Но решение состоялось только зимой. Рыков был снят с поста председателя СНК 19 декабря, а через день выведен из состава Политбюро. С 30 января 1931 года он стал наркомом почт и телеграфов СССР (позже Наркомат переименован в Наркомат связи). Теперь он мог причислять себя к кругу «недовольных» уже с полным основанием. Еще до этих событий, 23 сентября 1930 года, решением Центральной контрольной комиссии был исключен из партии Мартемьян Рютин.
Выходец из семьи крестьянина Иркутской губернии, Рютин при царе работал на кондитерской фабрике и в молочной лавке. С 1925 года он секретарь Краснопресненского райкома в Москве и на XIV съезде выступил в поддержку Зиновьева и Каменева. Это обстоятельство не помешало тому, что в 1927 году, с пистолетом в руке, Рютин разгонял демонстрации троцкистов, за что Троцкий назвал активного сибиряка «паровым катком».
В 1928 году Рютин потерял престижное место. На пленуме райкома выступавшие заявили, что «Рютин зазнался и перестал признавать авторитет ЦК». Его сняли с поста, и он оказался замом ответственного редактора газеты «Красная Звезда». Правда, позже Сталин назначил его председателем Управления фотокинопромышленности, членом ВСНХ и коллегии Наркомпроса. Но Рютин уже закусил удила.

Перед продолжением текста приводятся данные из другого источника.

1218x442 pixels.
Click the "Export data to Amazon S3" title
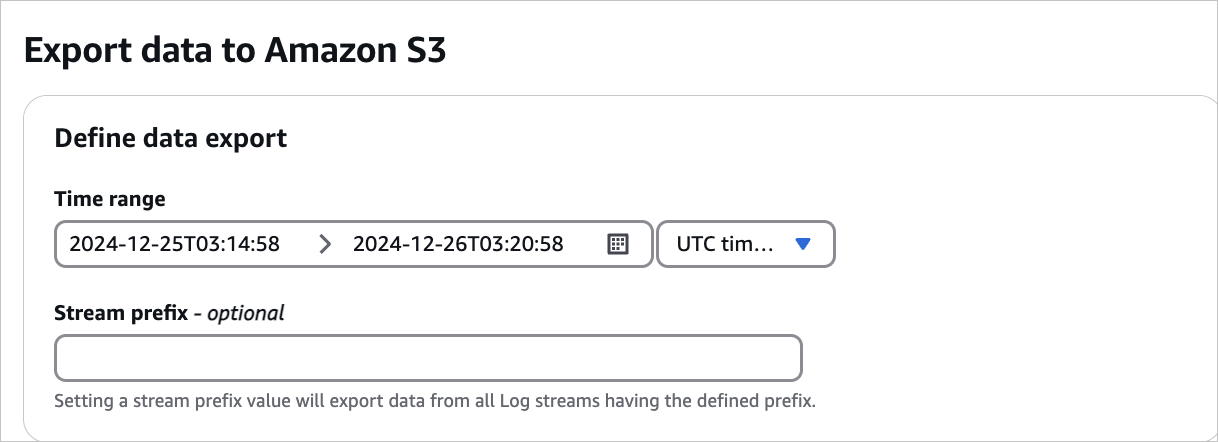(x=235, y=51)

Трудности, которые переживала страна, создавали почву для различных форм политических спекуляций. Они взбадривали активность различных «уклонистов», считавших себя «несправедливо пострадавшими» от партийного руководства; и среди «обиженных», жаждавших взять реванш, Рютин стал далеко не последней фигурой.
Осенью 1930 года в ЦК ВКП(б) поступило заявление А.С. Немова, члена партии с 1917 года, сообщившего, что в период его отдыха в Ессентуках Рютин вел с ним антипартийные разговоры. После разбора этого заявления в ЦКК Рютин был исключен из партии и арестован. Однако коллегия ОГПУ признала обвинения недоказанными и его освободили.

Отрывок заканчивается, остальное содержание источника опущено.